In 'Making the Rounds of History' Elizabeth Jane Wall Hinds proposes that Pynchon introduces Jenkin's ear and other supernatural motifs in order to create border spaces where rational and irrational, natural and supernatural, universes coexist. Yet, Jenkin's ear and the museum that houses it, play also a very important role by presenting in miniature the mechanisms of functioning of the global capitalist world. Hosting a commercial historical show, an enactment of the Jenkin's Ear War, the Jenkin's Ear Museum presented in the chapter 17 of Thomas Pynchon's Mason & Dixon can be considered a model of the (non)transmission of the secret of modernity's complex of power and knowledge shaped by the circumstances of the colonial expansion in the New World(s).

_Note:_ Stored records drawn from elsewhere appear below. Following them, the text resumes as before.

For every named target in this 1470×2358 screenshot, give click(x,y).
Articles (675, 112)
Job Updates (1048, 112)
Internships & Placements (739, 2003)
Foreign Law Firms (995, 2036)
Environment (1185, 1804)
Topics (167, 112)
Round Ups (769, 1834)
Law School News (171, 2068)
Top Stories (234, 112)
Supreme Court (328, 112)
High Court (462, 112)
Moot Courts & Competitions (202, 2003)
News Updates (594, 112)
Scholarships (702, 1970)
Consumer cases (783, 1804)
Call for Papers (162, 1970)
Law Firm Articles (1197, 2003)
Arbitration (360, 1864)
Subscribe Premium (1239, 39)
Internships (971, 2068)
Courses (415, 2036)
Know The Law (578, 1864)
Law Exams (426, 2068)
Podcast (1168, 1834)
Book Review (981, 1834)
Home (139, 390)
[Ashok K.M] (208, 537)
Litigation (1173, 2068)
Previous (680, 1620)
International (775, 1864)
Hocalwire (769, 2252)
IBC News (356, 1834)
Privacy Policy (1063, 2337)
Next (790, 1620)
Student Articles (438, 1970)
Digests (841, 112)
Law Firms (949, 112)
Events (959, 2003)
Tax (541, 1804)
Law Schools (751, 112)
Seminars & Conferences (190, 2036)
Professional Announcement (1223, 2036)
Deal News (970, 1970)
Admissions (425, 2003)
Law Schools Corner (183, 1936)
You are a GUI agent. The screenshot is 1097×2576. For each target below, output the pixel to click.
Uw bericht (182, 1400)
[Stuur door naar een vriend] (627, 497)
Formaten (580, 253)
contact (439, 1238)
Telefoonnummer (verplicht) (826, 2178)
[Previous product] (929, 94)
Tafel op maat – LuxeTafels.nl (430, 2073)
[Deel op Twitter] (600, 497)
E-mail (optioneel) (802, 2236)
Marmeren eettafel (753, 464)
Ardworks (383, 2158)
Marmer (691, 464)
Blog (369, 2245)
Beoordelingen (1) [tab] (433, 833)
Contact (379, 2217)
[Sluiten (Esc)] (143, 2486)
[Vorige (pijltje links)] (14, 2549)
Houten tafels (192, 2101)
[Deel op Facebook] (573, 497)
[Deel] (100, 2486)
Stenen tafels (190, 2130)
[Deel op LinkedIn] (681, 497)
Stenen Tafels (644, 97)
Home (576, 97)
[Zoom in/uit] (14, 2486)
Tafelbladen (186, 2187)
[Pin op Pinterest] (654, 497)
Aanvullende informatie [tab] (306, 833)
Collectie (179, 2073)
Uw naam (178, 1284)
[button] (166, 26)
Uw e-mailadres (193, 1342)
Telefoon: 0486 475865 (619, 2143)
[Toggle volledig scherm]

The site of the Museum emerges as a palimpsest conjoining the sacred space of an oracle, a shrine holding relics, the early-modern anatomy theater, a curiosity cabinet, and a baroque whispering gallery, while an object on display, Jenkin's Ear, functions as a cryptophore that carries the secret of the dissociation, dispersion, degeneration, ruin, and death. In addition within the space of the Museum the visual epistemological regime of modernity undergoes defamiliarization by simultaneous separation from and inflection through aurality and embodiment: ';The Walls are markedly higher  in here than he remembers them from the Street,—whose ev'ry audible Nuance now comes clear to him, near and far, all of equal Loudness, from ev'ry part of the Town,—but invisible'(M&D 180). The Museum space constitutes a melancholy heterotopia: ';In its suggestion of Transition between Two Worlds, the space offers an invitation to look into his Soul for a moment, before passing back to the Port-Town he has stopped from…' (180). As a heterotopic space of both excess and lack, a site of both the critique and the celebration of the visual regime of modernity, Jenkin's Ear Museum, as politically compromised as it is, also enables the negotiation of the solidarity of the preterite where the ear functions as a means of alternative communication.